Jakarta, Venuemagz.com – Kabar baik untuk para pecinta seni di Indonesia. ArtMoments Jakarta akan kembali hadir pada tanggal 4–7 Juni 2026 di Agora Ballroom, Jakarta Pusat.
Kehadirannya tahun ini untuk menegaskan posisinya sebagai salah satu platform seni modern dan kontemporer terkemuka di Asia Tenggara. Tahun ini, ArtMoments Jakarta mengusung tema baru, “Offerings”, yang menandai pergeseran cara memaknai seni, yaitu tidak sekadar sebagai objek, melainkan sebagai gestur yang memuat makna, dialog, dan koneksi.
Tema “Offerings” merefleksikan kecenderungan seni sebagai ruang pertukaran gagasan, emosi, dan perspektif budaya. Tema ini mengundang seniman, galeri, dan kolektor untuk berpartisipasi dalam sebuah praktik berbagi, di mana setiap karya menjadi medium penyampaian cerita sekaligus penghubung antar manusia.

“‘Offerings mencerminkan evolusi tersebut dan menempatkan bursa seni ini sebagai ruang di mana seni menjadi bentuk pemberian, baik secara kultural, emosional, intelektual, maupun spiritual, sebagai respons terhadap dunia yang semakin menghargai makna, koneksi, dan autentisitas,” ujar Sendy Widjaja, Co-Founder dan Fair Director ArtMoments Jakarta.
Melanjutkan tema sebelumnya, “Renewal” dan “Restoration”, edisi tahun ini memasuki fase yang lebih intensional, yakni mengeksplorasi apa yang ditawarkan kembali oleh dunia seni setelah periode refleksi dan pemulihan. Hasilnya adalah sebuah platform dinamis yang mempertemukan visi artistik, arah kuratorial, dan keterlibatan kolektor dalam satu dialog budaya yang utuh.
Puluhan Peserta Internasional
Tahun ini, ArtMoments Jakarta 2026 menghadirkan 75 peserta pameran dari Indonesia, Singapura, Malaysia, Filipina, Thailand, dan Korea Selatan. Dengan demikian, ArtMoments Jakarta menciptakan ruang pertukaran lintas budaya yang menempatkan seni Asia Tenggara dalam percakapan global yang lebih luas.

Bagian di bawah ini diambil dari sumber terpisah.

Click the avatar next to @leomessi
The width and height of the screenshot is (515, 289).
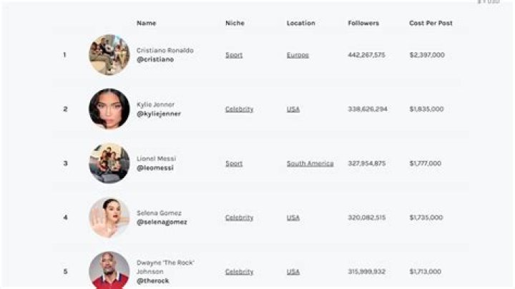coord(109,163)
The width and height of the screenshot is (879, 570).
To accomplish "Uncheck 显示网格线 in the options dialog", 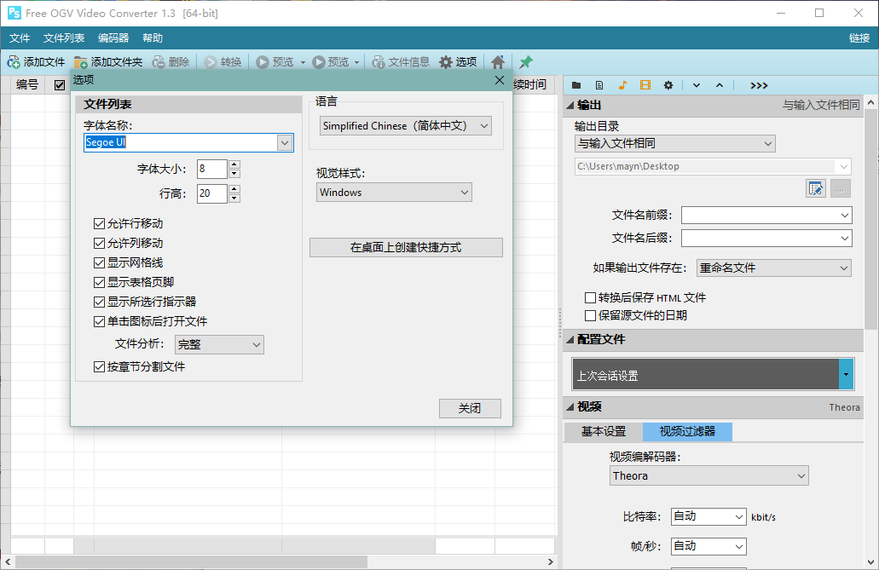I will point(100,262).
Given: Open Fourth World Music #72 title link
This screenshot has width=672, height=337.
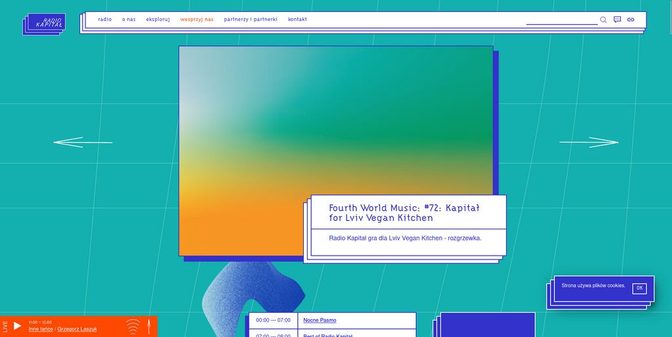Looking at the screenshot, I should pos(404,213).
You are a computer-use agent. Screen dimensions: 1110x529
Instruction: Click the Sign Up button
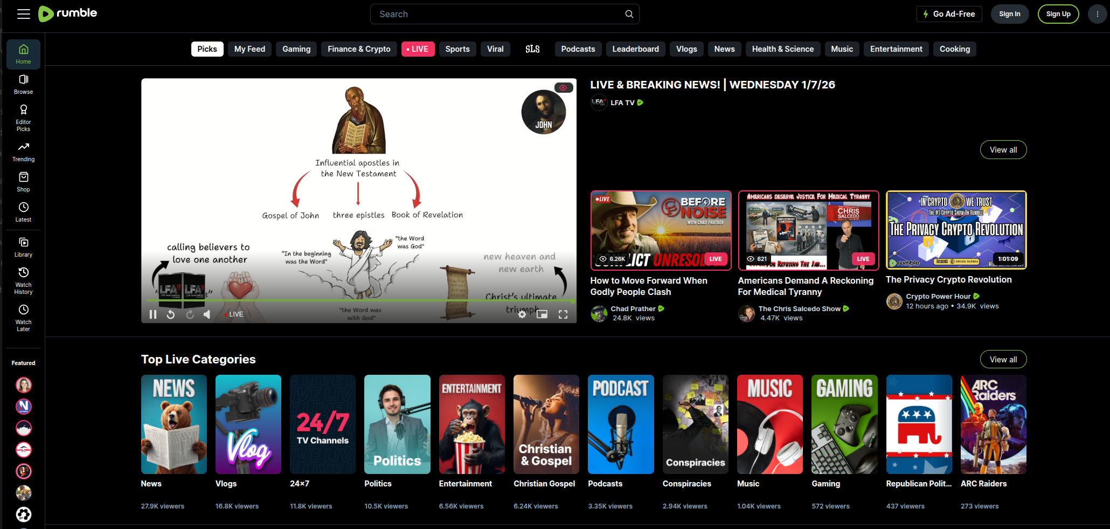[1058, 14]

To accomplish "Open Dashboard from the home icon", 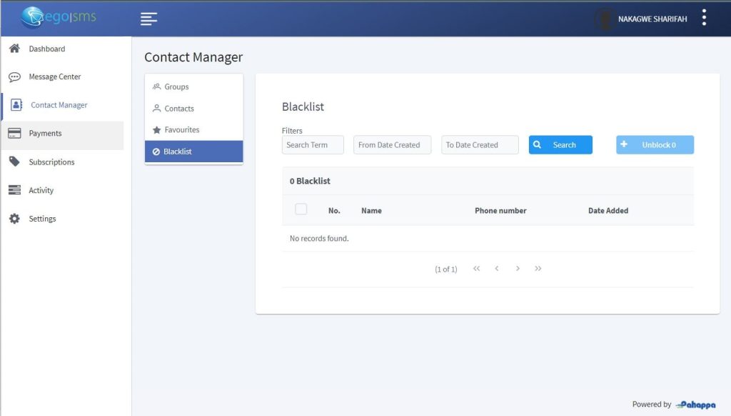I will [14, 49].
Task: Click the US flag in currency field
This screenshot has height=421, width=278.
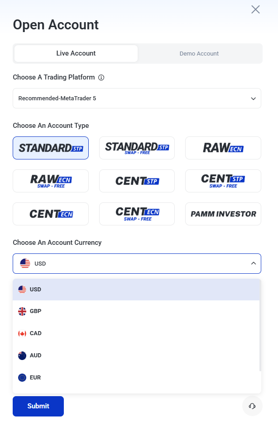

Sejumlah seniman seperti Sukmantoro dan generasi baru lainnya yaitu Demi Padua dan Arifin Neif menghadirkan kedalaman sejarah sekaligus energi kontemporer selama pameran berlangsung. Pengalamannya semakin diperkaya melalui beragam medium mulai dari karya ekspresif International Watercolor Society hingga fotografi evocative karya Ted Van der Hulst.
Elemen interaktif seperti MobArt’s Kids Section dan peluncuran Carrot Card Season 2 juga menghadirkan pendekatan baru bagi audiens terutama kolektor muda. Tujuannya untuk berinteraksi dengan seni secara lebih mudah dan bermakna.
Program lainnya yang kaya dengan keseimbangan antara warisan dan inovasi juga dihadirkan dalam pameran ini. Salah satu sorotan utamanya adalah ArtMoments Masters yang memberi penghormatan kepada seniman modern berpengaruh, serta pameran kuratorial seperti “Intimacy of Offerings” yang menggali interpretasi personal terhadap tema.
Ajang ini juga memperkenalkan Charity Moments, yang menegaskan peran seni sebagai kekuatan untuk dampak sosial. Pengunjung juga disuguhkan narasi berlapis yang menjembatani berbagai generasi ekspresi artistik mulai dari tokoh avant-garde Indonesia seperti Sudjana Kerton, S. Sudjojono, Mochtar Apin, Gregorius Sidharta, Made Wianta, hingga Jeihan.
Berbeda dari format bursa seni konvensional, ArtMoments Jakarta 2026 mengusung pendekatan yang lebih holistik dan partisipatif, dengan visi kuratorial terpadu di bawah arahan Jeong Ok Jeon. Berpijak pada tema “Offerings”, ajang ini membangun dialog antara karya, program, dan audiens lalu mengubah pengalaman dari sekadar melihat menjadi ruang pertukaran.
Penyelenggaraan kali ini juga menekankan aspek aksesibilitas dan keterlibatan dengan mengundang kolektor berpengalaman maupun audiens baru untuk menjelajahi seni modern dan kontemporer dengan lebih percaya diri. Kemitraan strategis seperti dengan Bank Central Asia (BCA) juga turut menghadirkan insentif seperti cashback dan program cicilan 0 persen.